Читать «Красный век. Эпоха и ее поэты. В 2 книгах» онлайн - страница 477

Лев Александрович Аннинский

Все оно смывает начисто, все разглаживает вновь… Отступает одиночество, возвращается любовь.

Вслушались в музыку? Грузинский сын матери-армянки окрашивает свою любовь к ней — в русские тона! Можно на все лады поворачивать слово «Русь»… впрочем, у Булата «Русь» и «Россия» — довольно редки. И всегда подсвечены (подсечены) извне и как бы исчужа: то из заграницы, то глазами покидающего страну еврея. А то и глазами Блока: «куда ни посмотреть — все скифы, скифы, скифы… их тьмы и тьмы, тьмы». Поэт даже формулирует не без риска: русских вовсе нету, а вместо них — толпа. Вслед за Ходасевичем он ставит поэтический памятник своей няне Акулине Ивановне, озарив ее тамбовское надгробие «утренним дымом» и затеплив «российский костер» над дорогим прахом. Однако сквозь любой траур все-таки пробивается русская музыка:

И сладки, как в полдень пасеки, как из детства голоса, твои руки, твои песенки, твои вечные глаза.

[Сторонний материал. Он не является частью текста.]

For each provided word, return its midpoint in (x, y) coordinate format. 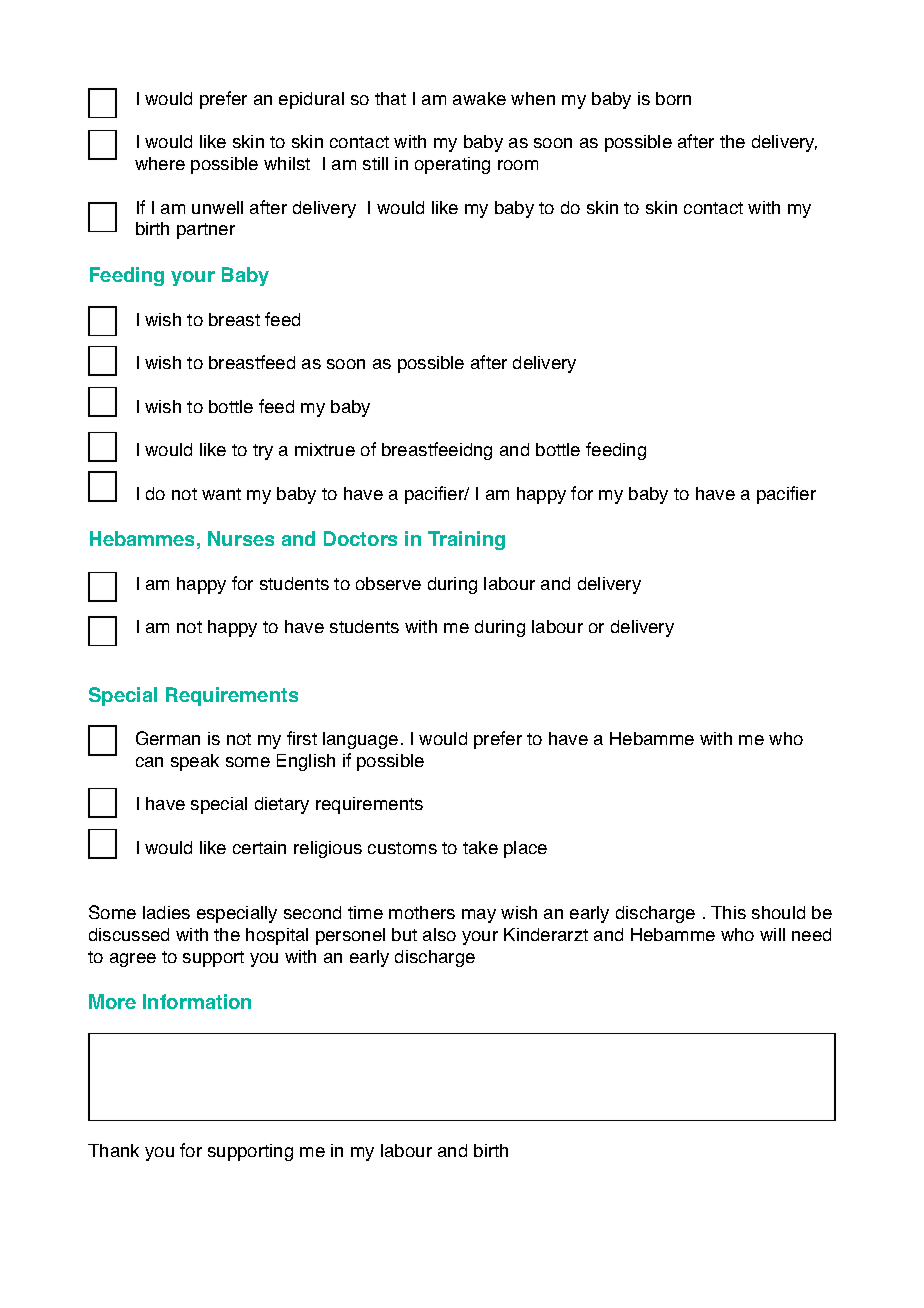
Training (466, 540)
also (439, 934)
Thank (113, 1150)
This (728, 912)
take (480, 847)
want (221, 494)
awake (479, 98)
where (160, 163)
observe (388, 583)
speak (195, 762)
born (673, 98)
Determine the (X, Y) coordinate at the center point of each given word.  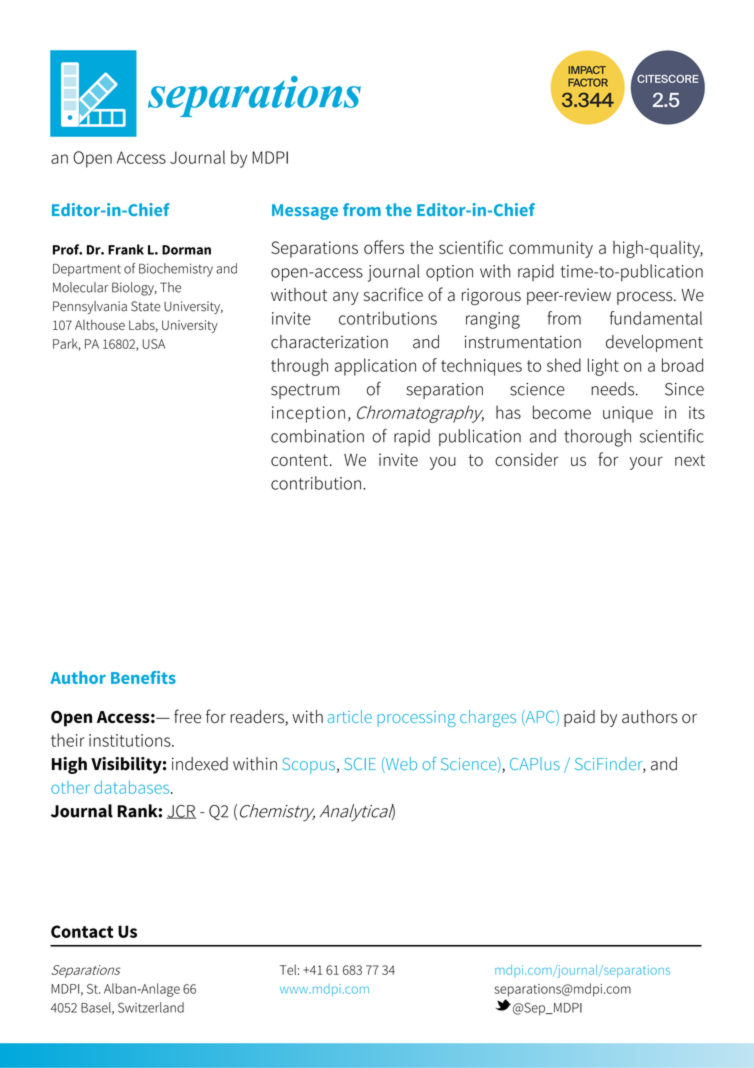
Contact (82, 931)
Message (305, 212)
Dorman (186, 250)
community (551, 249)
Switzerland (151, 1007)
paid (579, 718)
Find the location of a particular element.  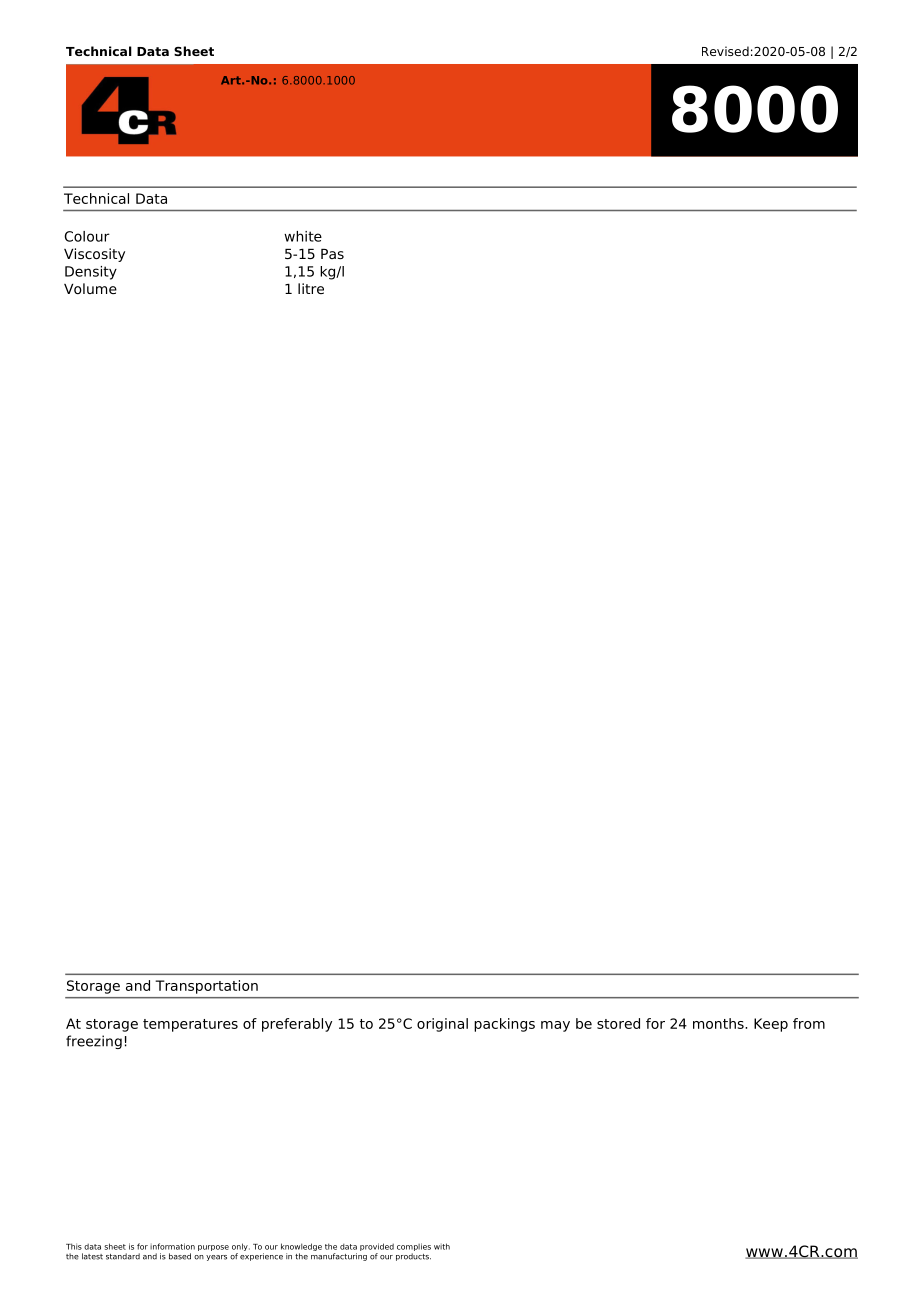

months is located at coordinates (719, 1023).
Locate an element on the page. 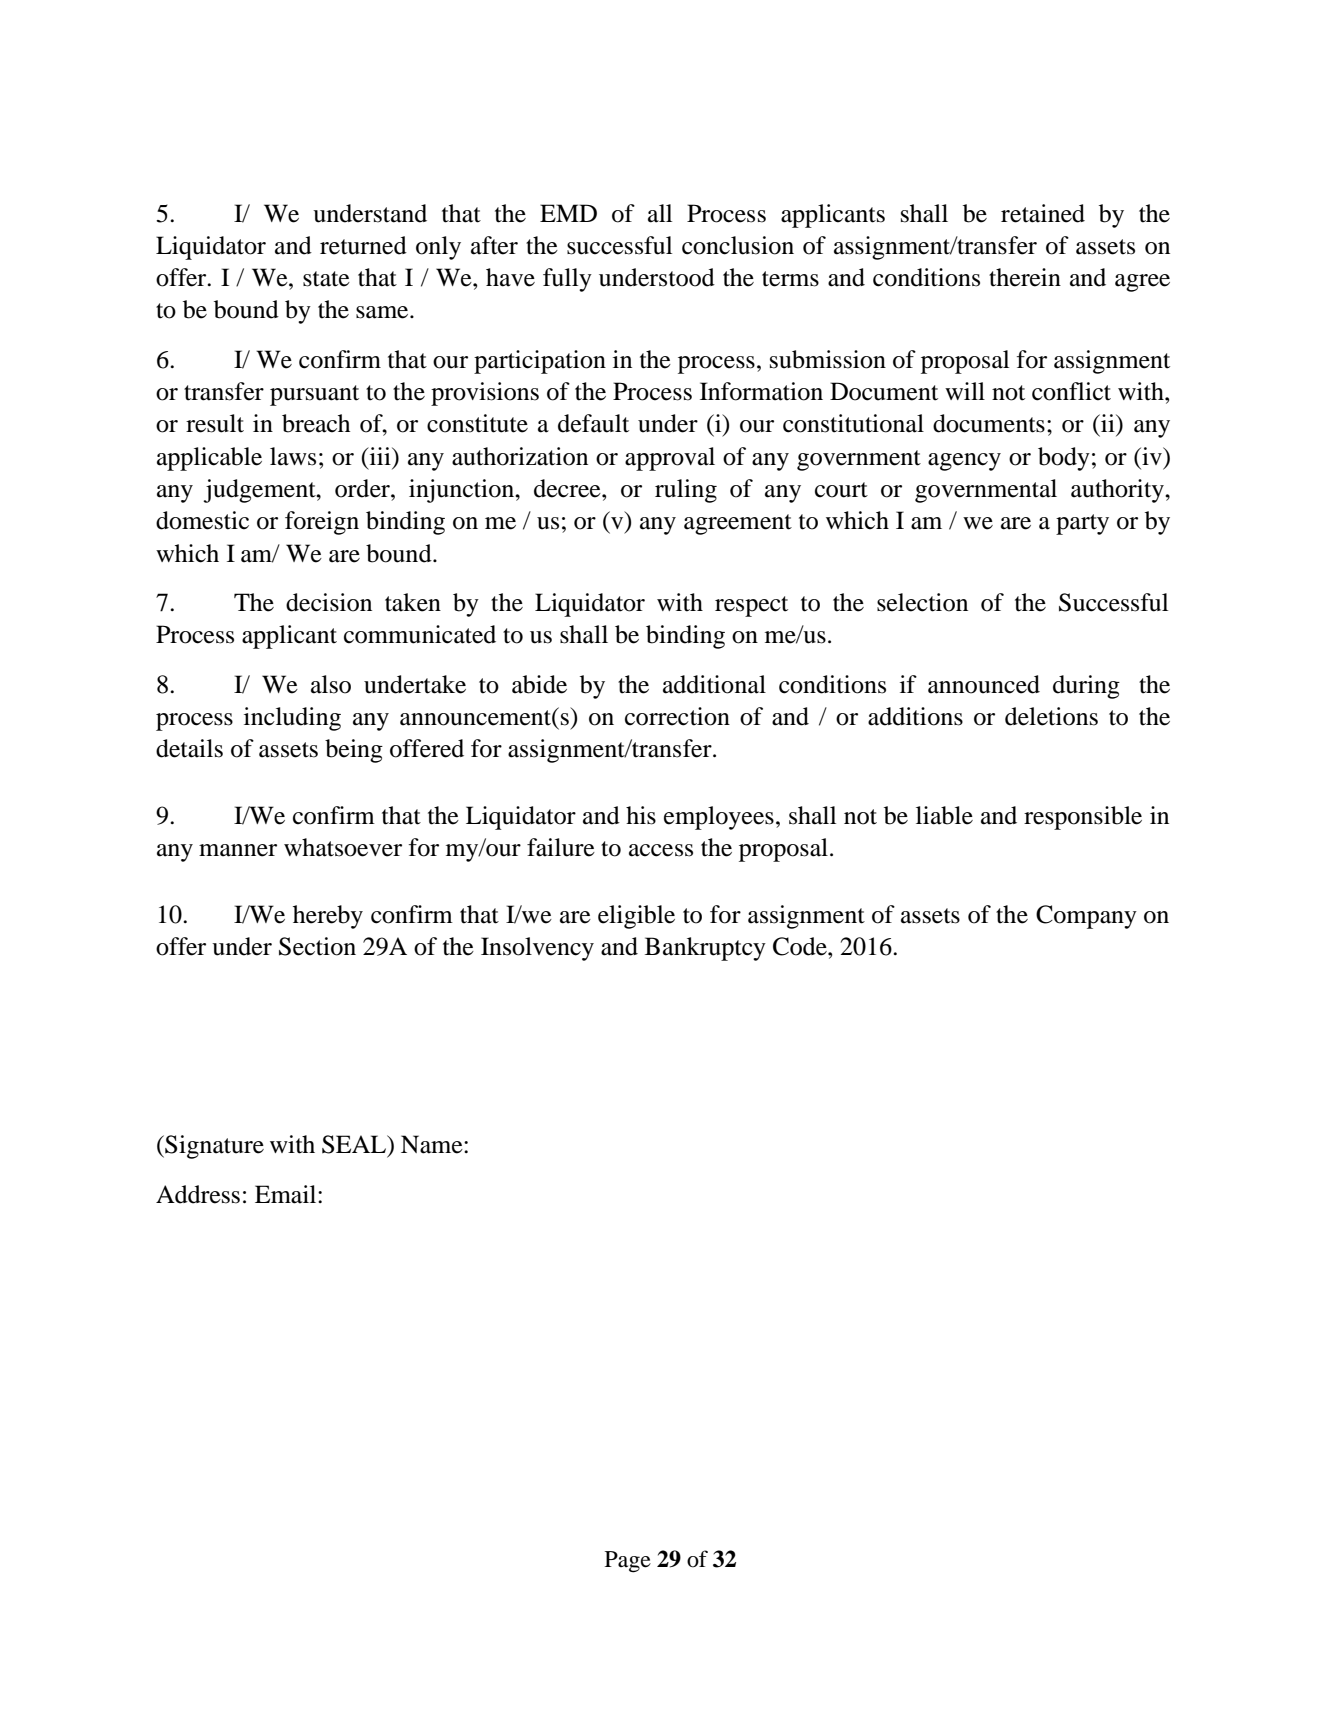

Поэт, назвавший своим отечеством русскую речь, в ней находит спасение…

Тут знатоки поэзии Булата мне возразят, что столь отчетливая акцентировка для него не характерна, что он не грешит такой стилизацией, и что разгадка его поэтической неотразимости не в национальной окраске (грузинской ли, армянской или русской), а как раз в отсутствии столь сильных средств — в неуловимо «нейтральной», отрешенно-возвышенной фактуре стиха, чуждого малейшему напору и нажиму.

Да, так. И это главная загадка. Лучшие критические умы бьются над неслыханной простотой булатова слова, которой «невозможно подражать», замирают перед моцартианской естественностью, когда выразительность стиха трудно сопрячь с «простеньким набором технических средств», и даже (как довел эту парадигму до формулы Станислав Лесневский) пробуют истолковать «три бедности, составляющие богатство Булата: бедность голоса, бедность текста, бедность мелодии».

Все-таки я уточню кое-что насчет бедности. Время от времени Окуджава позволяет себе что-нибудь вроде «бравой брани брандмейстеров». Или пишет: «Петухи проголосили, песни позднике погасли…» — и дальше 43 слова в стихотворении — все на «п». Или — перечисляя «Дезику» «наши традиции» — дает такой перечень: верность, виктория, вобла, война, воля, восторг, вероятность везения…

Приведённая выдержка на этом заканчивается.